Physicians can enter orders from the hospital, from their offices, or from their homes any time of the day and night. For instance, when attending physicians are notified by a nurse or a case manager that their patients are being admitted, they can enter the orders remotely and get the treatment started.

"The orders are actually entered in real time. This has an effect in the overall time in the case of the patient," she says.

The hospital does 100% utilization review, but only about 25% of the patients need in-depth discharge planning with appropriate referrals.

A referral for case management goes to a central call pool where staff forward the referral to the case manager who is on duty.

"We didn’t want the referrals to go to the unit and identify the case manager by name because someone might be sick, on vacation, or working in another unit," Mitchell adds. That way, whoever is following the patient gets an automatic referral. "This allows flexibility without being concerned about having the referral covered," she adds.

Since the case managers are not on duty 24 hours a day, the system allows the physician to place an order for discharge planning with a mechanism for the referral to go to the proper person for follow-up, she adds.

The case manager, with the assistance of the social worker, creates an interdisciplinary discharge plan for the patients. All clinicians are aware of the plan from the beginning. The system allows all the disciplines to have access to the discharge plan and the case managers to have access to what the other disciplines recommend, she says.

"With an average length of stay of around four days throughout the corporation, time is of the essence, and having the electronic medical record as a support tool helps facilitate the discharge process. It helps to have all the information in a timely basis," she says.

The only paper the hospital uses these days are items that patients actually sign and any other support documentation. Initially, because of the detailed documentation like flow sheets, the patient record could encompass hundreds of pages, but staff quickly identified what items they needed. Printing out what was needed when a patient transferred to another facility was another learning experience, Mitchell recalls.

"The wonderful part of the automated medical record is that you can print summaries. We’re now down to printing five sheets and all summaries, including demographics. It is more efficient and user-friendly, because at a glance, you can see everything about patient care," she adds.

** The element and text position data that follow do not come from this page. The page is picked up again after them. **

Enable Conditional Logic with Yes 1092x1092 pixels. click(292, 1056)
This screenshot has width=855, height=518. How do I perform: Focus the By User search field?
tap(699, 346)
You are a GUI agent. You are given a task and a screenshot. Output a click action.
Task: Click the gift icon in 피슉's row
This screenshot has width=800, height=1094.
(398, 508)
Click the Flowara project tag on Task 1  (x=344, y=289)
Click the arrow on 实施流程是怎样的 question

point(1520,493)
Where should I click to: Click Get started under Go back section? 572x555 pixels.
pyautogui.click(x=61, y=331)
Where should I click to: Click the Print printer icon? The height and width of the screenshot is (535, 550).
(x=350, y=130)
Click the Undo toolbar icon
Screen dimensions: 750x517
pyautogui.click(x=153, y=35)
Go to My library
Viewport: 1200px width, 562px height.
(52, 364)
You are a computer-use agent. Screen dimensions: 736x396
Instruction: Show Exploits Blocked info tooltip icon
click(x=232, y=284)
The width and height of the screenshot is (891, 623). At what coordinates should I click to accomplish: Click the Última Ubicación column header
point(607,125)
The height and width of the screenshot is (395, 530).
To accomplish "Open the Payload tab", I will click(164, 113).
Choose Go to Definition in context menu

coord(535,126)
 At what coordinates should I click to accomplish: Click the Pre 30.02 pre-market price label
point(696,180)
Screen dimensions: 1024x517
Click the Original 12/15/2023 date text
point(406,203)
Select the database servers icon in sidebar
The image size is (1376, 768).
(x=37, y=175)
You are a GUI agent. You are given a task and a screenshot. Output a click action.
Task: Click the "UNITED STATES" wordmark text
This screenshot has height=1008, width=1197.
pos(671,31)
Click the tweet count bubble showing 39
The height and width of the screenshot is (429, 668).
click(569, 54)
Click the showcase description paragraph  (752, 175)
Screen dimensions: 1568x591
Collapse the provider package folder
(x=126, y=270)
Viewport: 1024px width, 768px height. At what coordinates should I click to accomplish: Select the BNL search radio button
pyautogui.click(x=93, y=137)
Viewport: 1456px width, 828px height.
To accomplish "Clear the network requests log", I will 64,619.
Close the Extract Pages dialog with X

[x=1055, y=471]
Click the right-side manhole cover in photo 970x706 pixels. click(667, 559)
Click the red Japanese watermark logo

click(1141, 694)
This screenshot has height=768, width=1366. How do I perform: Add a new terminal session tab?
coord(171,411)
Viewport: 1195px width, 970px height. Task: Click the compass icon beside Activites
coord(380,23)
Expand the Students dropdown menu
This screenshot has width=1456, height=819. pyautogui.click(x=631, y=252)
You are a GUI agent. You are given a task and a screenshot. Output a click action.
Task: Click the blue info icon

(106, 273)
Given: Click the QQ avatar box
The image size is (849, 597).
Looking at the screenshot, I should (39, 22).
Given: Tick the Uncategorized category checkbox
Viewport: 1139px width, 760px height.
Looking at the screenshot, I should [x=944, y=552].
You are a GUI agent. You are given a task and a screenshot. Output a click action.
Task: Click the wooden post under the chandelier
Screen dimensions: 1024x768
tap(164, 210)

Designing and implementing an electronic patient record system took three years and involved representatives from every department of Evanston Northwestern Health Care.

"The case management and other departments participated in the design of the elements of documentation, and to a lesser degree, reviewed and participated in the building of the other elements," Mitchell says.

Staff members underwent a minimum of 16 hours of training, depending on their computer skills.

At each hospital, the system was rolled out in two parts, starting with the documentation portion, followed by the complete order-entry system. "Rolling out the system in two parts allowed the staff to become more adept at documentation then go to the order-entry portion with expertise to build on," she says.